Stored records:

-*-

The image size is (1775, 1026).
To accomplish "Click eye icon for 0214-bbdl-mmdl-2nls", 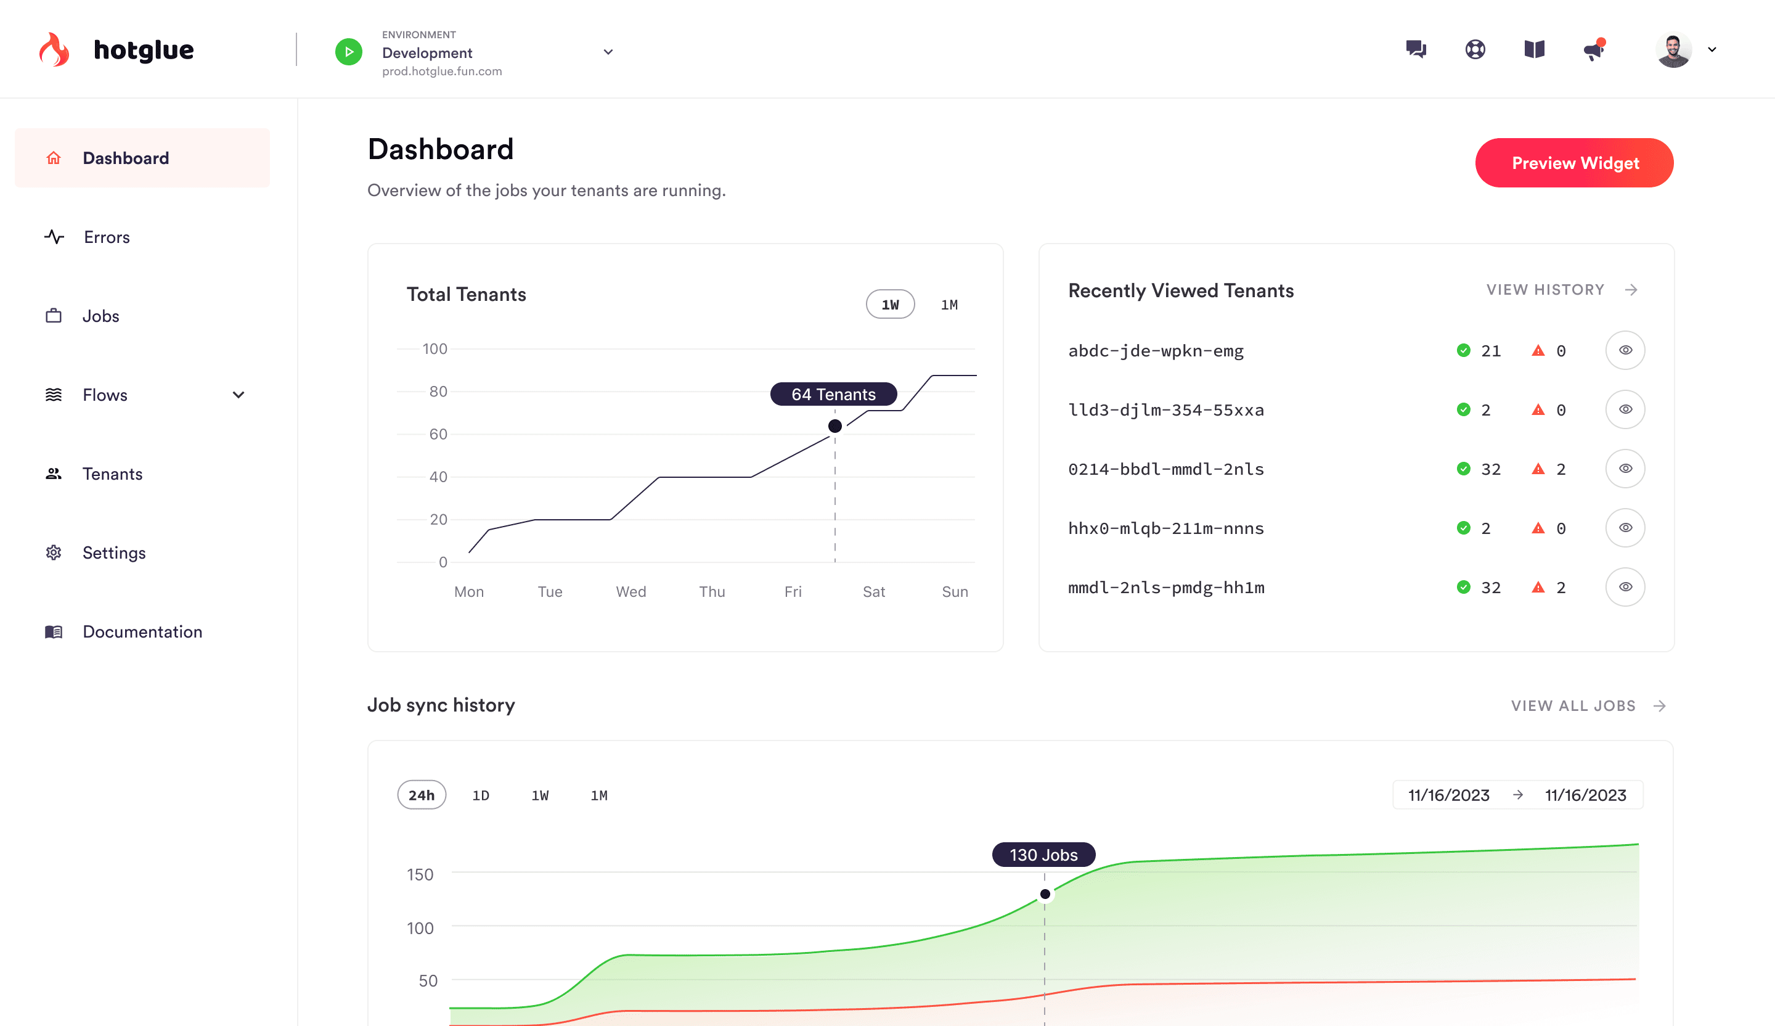I will 1625,469.
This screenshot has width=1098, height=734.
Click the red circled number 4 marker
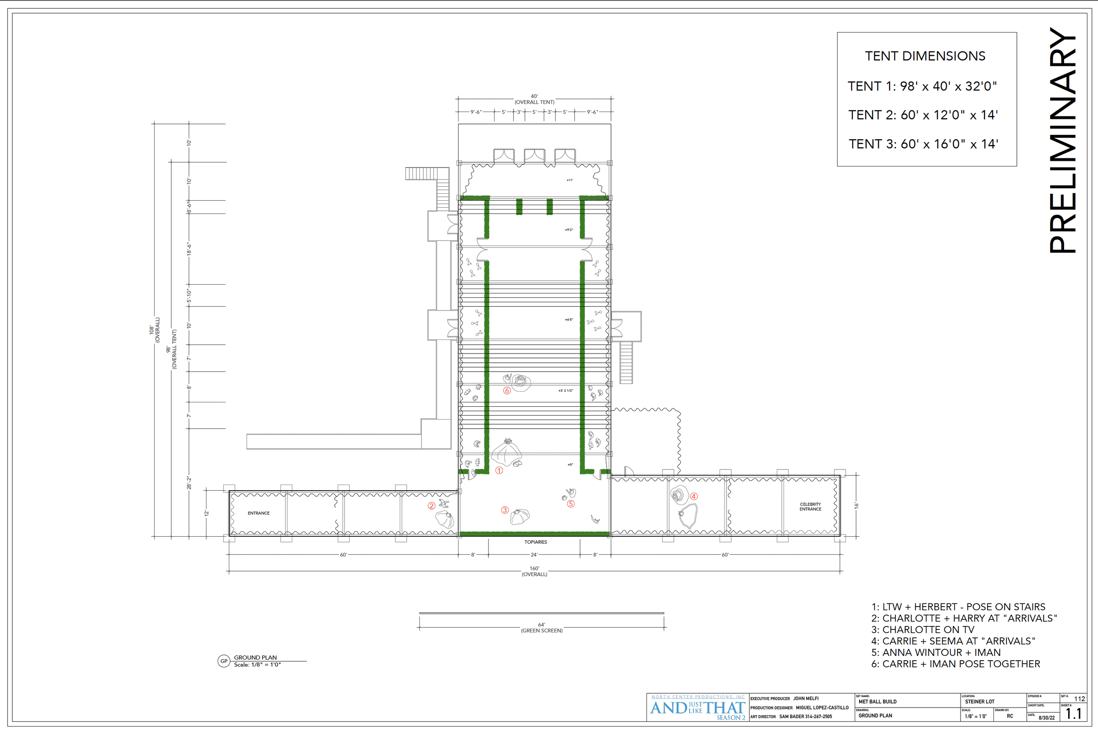[694, 496]
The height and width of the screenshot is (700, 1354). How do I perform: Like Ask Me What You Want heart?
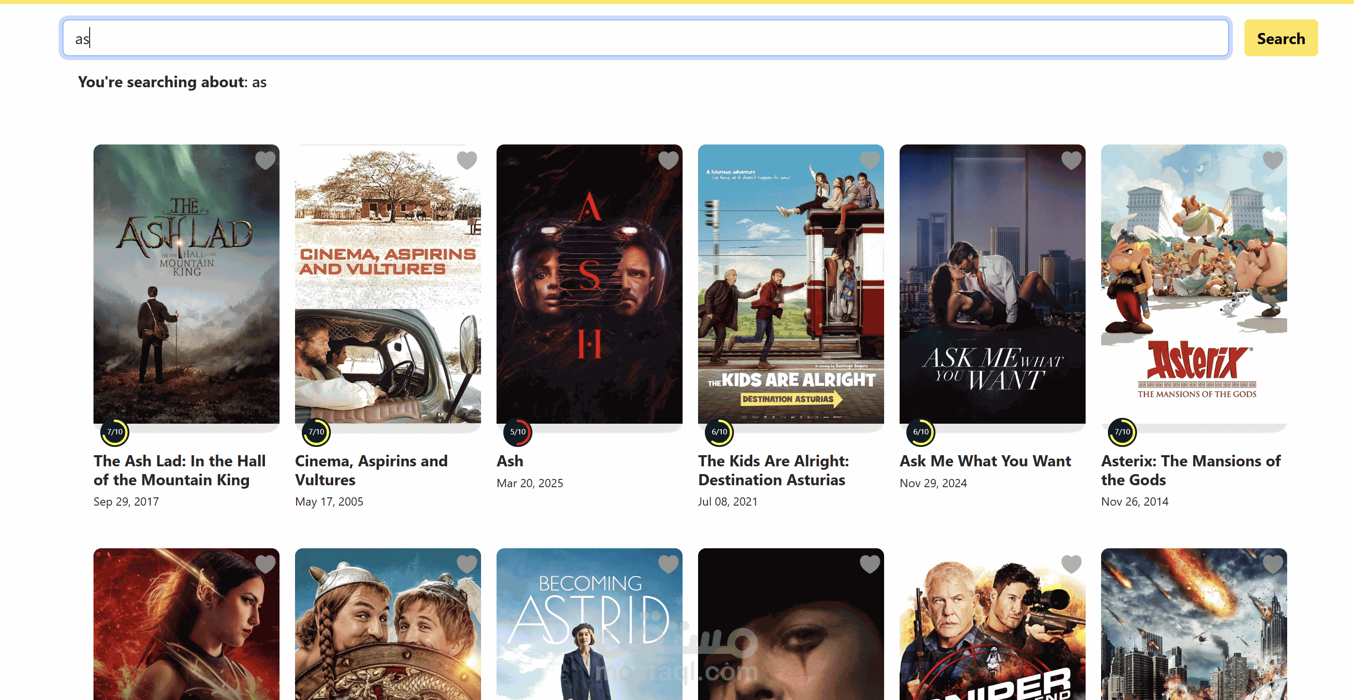coord(1071,160)
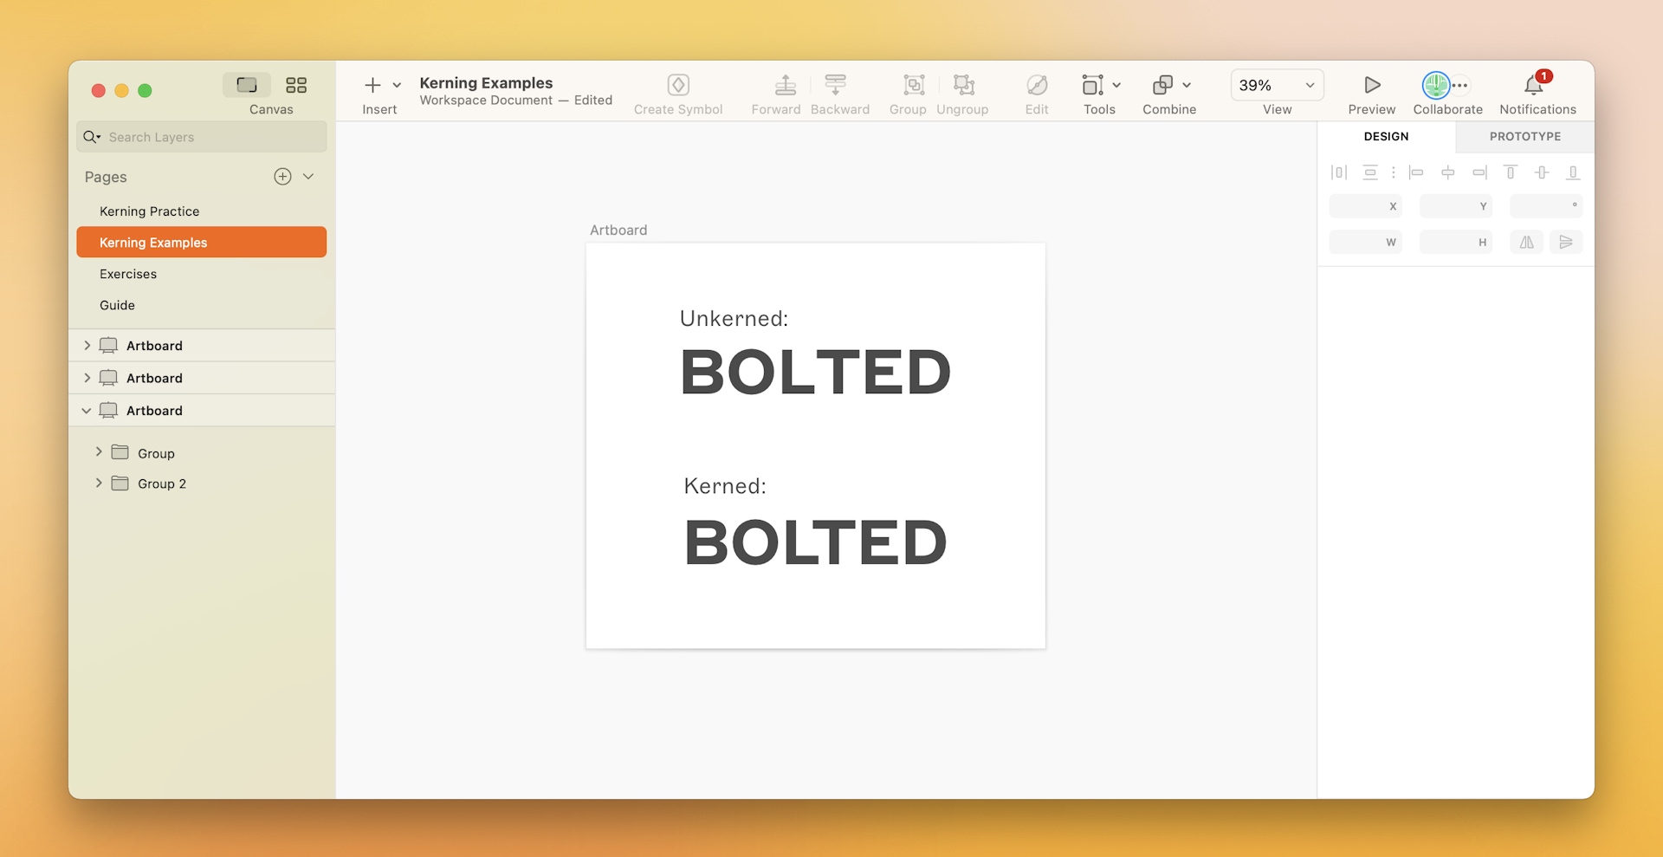Viewport: 1663px width, 857px height.
Task: Switch to grid view of pages
Action: (x=295, y=85)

-*-

Problem requirements: With the pictures left out, copy exactly the lines from the line holding "This screenshot has width=1098, height=734." through the final line of the records, including both.

Written solution:
This screenshot has width=1098, height=734.
Click the red circled number 4 marker
[694, 496]
The height and width of the screenshot is (700, 1354). How do I perform: Like Ask Me What You Want heart?
coord(1071,160)
Viewport: 1663px width, 857px height.
Task: Switch to grid view of pages
Action: (x=295, y=85)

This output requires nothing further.